Festival Gala / Scottish Opera
Perth Concert Hall
The Perth Festival has changed markedly over its 50 years, but as it celebrates that Golden Jubilee, a determination to present opera as part of the annual event remains a commitment. This year’s staged performance arrives at Perth Theatre next week in the shape of Opera Bohemia’s Madama Butterfly, and for many years it provided the only Scottish opportunity to see English Touring Opera and some very fine singers at the start of their careers. Before that John Currie masterminded the festival’s own bespoke productions, but in 1972 it was Alexander Gibson’s Scottish Opera company who brought two productions to the first festival, so it was fitting the national company provided this year’s opening gala concert.

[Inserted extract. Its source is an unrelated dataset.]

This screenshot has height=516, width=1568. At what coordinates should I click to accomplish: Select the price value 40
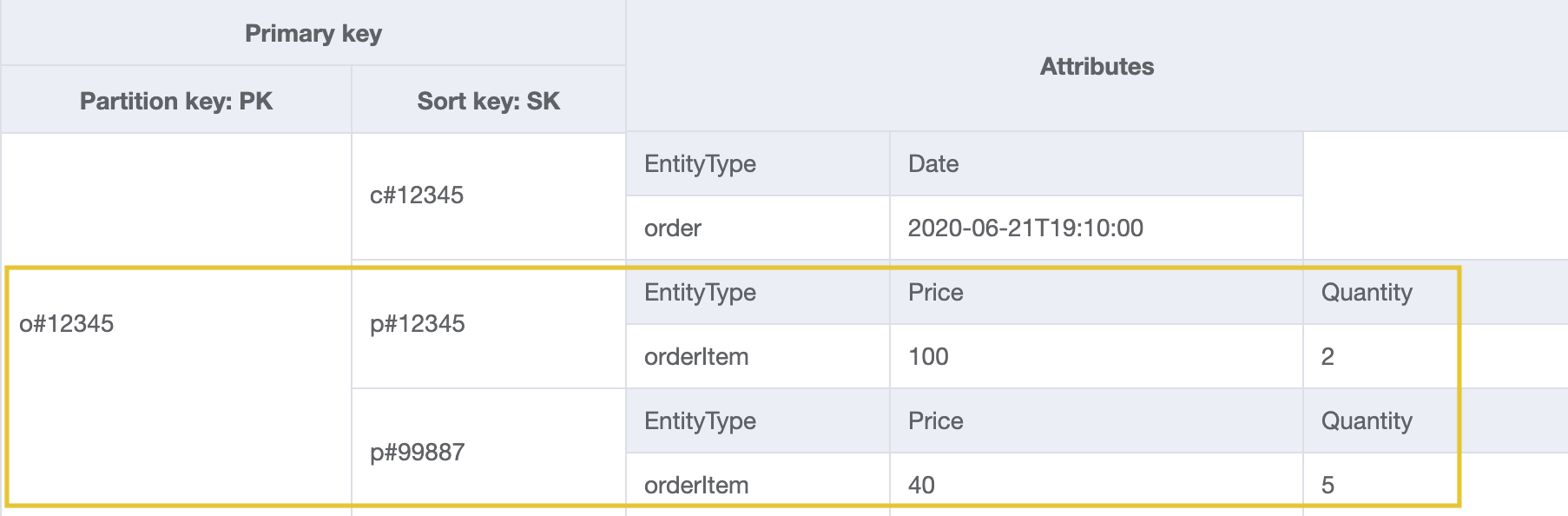921,485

Fitting, but perhaps also a little surprising, in that Scottish Opera has its hands full at the moment, with the revival of Don Giovanni newly opened in Glasgow and its own 60th anniversary season just announced. That meant the orchestra, conductor Stuart Stratford, and one of the quintet of young vocal talent on stage had been performing the previous evening in the Theatre Royal with only the smallest overlap in the repertoire they played in the Fair City.
That Don Giovanni duet, La ci darem la mano, teamed young mezzo Lea Shaw, who sings Zerlina in the touring production, with Jonathan McGovern, who takes over the title role from June 9. It opened a Mozart sequence that also featured Eleanor Dennis as the Countess in The Marriage of Figaro and McGovern duetting with Catriona Hewitson as the Magic Flute’s Papageno and Papagena.
After the interval, that section was mirrored by the music of Puccini where the Intermezzo from Manon Lescaut was bracketed by Hewitson singing O mio babbini caro from Gianni Schicchi and McGovern the very much less often heard Questo amor, vergogna mia from the composer’s early Edgar.
Neither of those parts of the substantial programme included the undoubted star of the evening, for all the quality of the singing throughout. Scotland’s Cardiff Singer of the World winner, Catriona Morison, was a compelling presence whenever she was on stage as well as being, with Stratford, an architect of the shape of the evening.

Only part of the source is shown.